Hason Ward

No. 20 – Bamberg Baskets
- Position: Power forward
- League: Basketball Bundesliga

Personal information
- Born: September 24, 2000 (age 25) Saint Thomas, Barbados
- Listed height: 2.06 m (6 ft 9 in)
- Listed weight: 91 kg (201 lb)

Career information
- High school: Springfield Central (Springfield, Massachusetts)
- College: VCU (2019–2022); Iowa State (2022–2024);
- NBA draft: 2024: undrafted
- Playing career: 2024–present

Career history
- 2024: Scarborough Shooting Stars
- 2024–2026: Maine Celtics
- 2026: Reyer Venezia
- 2026–present: Bamberg Baskets

Career highlights
- Atlantic 10 All-Defensive team (2021);
- Stats at NBA.com
- Stats at Basketball Reference

= Hason Ward =

Barbadian basketball player (born 2000)

Hason Devere Ward (born September 24, 2000) is a Barbadian-Rwandan professional basketball player for Bamberg Baskets of the German Basketball Bundesliga (BBL). He played college basketball for the VCU Rams and the Iowa State Cyclones.

==Early life and high school==
In 2015, Ward visited Massachusetts with his father and was recruited to attend Springfield Central High School in Springfield, Massachusetts. He went to live with his aunt who lived in Springfield. He averaged 10.5 points, 6.3 rebounds and 2.2 blocks. He helped lead the team to the MIAA State Division I Quarterfinals. He blocked 22 shots in a single high school game as a junior.

==College career==
===Virginia Commonwealth University (2019–2022)===
On May 16, 2019, Ward signed a National Letter of Intent with Virginia Commonwealth University. He chose VCU over offers from Rutgers University, University of Georgia, Virginia Tech and a number of other programs. During the 2019–2020 season, Ward played in 24 games and averaged 3 points, 2 rebounds and blocked 15 shots. During the 2020–2021 season, Ward appeared in all 26 games and started the final 11 games of the year. He averaged 6.4 points, 5.1 rebounds and 2.4 blocks per game. On March 10, 2021, Ward was named Atlantic 10 Conference All-Defensive Team as he was averaging 2.4 blocks per game, second in the conference.
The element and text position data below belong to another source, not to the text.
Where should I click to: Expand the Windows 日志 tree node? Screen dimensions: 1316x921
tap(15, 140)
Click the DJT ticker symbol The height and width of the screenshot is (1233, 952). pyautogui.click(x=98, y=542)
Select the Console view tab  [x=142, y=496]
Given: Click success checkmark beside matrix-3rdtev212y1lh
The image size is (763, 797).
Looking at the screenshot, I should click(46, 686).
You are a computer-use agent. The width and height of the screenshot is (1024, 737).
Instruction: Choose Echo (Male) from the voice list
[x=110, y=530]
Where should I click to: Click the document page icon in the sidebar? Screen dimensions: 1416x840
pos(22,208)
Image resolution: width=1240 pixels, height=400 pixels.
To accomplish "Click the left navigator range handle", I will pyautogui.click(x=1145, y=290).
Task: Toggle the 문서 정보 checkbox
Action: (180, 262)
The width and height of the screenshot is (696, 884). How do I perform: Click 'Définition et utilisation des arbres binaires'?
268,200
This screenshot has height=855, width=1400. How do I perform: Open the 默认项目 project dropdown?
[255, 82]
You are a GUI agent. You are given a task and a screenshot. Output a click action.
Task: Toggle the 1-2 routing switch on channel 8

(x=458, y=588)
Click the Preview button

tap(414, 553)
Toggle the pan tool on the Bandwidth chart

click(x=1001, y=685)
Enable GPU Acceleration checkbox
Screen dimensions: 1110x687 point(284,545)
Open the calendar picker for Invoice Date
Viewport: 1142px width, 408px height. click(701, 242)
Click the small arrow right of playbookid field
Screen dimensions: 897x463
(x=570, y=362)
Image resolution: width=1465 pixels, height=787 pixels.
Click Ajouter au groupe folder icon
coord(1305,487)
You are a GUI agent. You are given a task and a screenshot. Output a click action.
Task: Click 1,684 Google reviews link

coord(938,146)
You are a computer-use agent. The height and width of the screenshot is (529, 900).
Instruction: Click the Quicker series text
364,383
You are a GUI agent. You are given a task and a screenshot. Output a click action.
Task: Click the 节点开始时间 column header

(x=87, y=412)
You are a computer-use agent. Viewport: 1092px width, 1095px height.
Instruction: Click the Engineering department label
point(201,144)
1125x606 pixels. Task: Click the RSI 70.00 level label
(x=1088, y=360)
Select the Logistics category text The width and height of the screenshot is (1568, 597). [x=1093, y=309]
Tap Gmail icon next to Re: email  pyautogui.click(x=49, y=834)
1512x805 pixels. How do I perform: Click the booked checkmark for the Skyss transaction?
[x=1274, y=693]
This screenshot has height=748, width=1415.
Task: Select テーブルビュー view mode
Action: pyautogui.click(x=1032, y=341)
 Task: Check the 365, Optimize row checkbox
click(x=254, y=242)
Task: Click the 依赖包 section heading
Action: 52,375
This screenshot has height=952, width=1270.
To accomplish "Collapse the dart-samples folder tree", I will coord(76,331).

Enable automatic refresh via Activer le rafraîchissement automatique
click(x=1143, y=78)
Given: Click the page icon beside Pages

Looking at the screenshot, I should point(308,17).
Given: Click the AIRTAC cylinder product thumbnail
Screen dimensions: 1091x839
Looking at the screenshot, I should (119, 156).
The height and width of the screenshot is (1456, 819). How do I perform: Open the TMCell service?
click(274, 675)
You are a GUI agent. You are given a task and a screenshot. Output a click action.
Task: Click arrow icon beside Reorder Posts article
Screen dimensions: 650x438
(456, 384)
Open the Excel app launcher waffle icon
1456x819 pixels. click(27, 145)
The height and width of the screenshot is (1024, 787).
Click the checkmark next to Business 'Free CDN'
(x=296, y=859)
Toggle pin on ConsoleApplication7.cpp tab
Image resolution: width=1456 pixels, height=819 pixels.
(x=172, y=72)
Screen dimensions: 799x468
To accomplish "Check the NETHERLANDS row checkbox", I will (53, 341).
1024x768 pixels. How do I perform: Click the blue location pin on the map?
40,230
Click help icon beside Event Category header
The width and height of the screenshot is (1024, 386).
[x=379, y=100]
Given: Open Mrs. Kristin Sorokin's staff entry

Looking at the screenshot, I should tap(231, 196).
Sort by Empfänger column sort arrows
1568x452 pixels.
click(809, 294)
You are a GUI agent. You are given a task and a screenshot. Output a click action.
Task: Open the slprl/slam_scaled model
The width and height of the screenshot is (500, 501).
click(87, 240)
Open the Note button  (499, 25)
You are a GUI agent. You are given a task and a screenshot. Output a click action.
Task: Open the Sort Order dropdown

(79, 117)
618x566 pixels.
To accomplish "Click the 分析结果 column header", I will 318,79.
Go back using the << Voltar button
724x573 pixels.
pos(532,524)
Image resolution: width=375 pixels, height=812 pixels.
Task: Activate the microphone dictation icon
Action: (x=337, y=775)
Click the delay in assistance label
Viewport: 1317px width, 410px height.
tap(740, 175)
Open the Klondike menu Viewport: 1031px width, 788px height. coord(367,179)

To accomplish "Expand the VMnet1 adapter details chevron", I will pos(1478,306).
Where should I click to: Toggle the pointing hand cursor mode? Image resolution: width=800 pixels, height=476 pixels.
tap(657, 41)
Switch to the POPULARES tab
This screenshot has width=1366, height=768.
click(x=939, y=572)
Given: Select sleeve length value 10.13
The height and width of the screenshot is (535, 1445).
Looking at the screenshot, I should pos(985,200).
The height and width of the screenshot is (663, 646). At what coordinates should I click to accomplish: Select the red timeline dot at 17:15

===Iowa State University (2022–2024)===
On April 21, 2022, Ward transferred to Iowa State University. During the 2022–2023 season, Ward appeared in 23 games and led the team in field goal percentage. He was fourth on the team in blocked shots and second on the team with 18 dunks. During the 2023–2024 season, Ward appeared in 28 games with three starts. He missed nine non-conference games with a foot injury. He averaged 6 points and 3.8 rebounds. He was second on the teams in blocked shots with 33. On April 2, 2024, Ward was selected to participate in the Slam Dunk Contest at the annual State Farm College Slam Dunk and 3 Point Championship. Ward was the first Cyclone to participate in the Slam Dunk Contest.

==Professional career==
===Scarborough Shooting Stars (2024 & 2025)===
On May 2, 2024, Ward signed with the Scarborough Shooting Stars of the CEBL. Appearing in twelve games for the Shooting Stars, Ward averaged 6 points and 3 rebounds and about 18 minutes per game.

On May 8, 2025, Ward re-signed with the Scarborough Shooting Stars.

===Maine Celtics (2024–2026)===
After going undrafted in the 2024 NBA draft, Ward joined the Sacramento Kings for the 2024 NBA Summer League and on October 16, 2024, he signed with the Boston Celtics, but was waived a day a later. On October 26, 2024, Ward joined the Maine Celtics.

Ward was named to the Maine Celtics 2025-26 opening night roster on November 6, 2025.

===Reyer Venezia (2026)===
On April 7, 2026, he signed with Reyer Venezia Mestre of the Italian Lega Basket Serie A (LBA).

== National team career ==
In July 2025, Ward was announced as a member of the preliminary roster for the Rwanda national team for AfroBasket 2025.

==Personal life==
Ward is the son of Lasontha Sealy. He has a sister and a brother.